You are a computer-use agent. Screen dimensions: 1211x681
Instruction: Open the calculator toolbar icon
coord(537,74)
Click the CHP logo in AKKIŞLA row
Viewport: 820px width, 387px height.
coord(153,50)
—————
**Exercise goal**:
Type out all of the records again, exactly.

**Response box**:
You are a computer-use agent. Screen dimensions: 1211x681
Instruction: Open the calculator toolbar icon
coord(537,74)
Click the CHP logo in AKKIŞLA row
Viewport: 820px width, 387px height.
coord(153,50)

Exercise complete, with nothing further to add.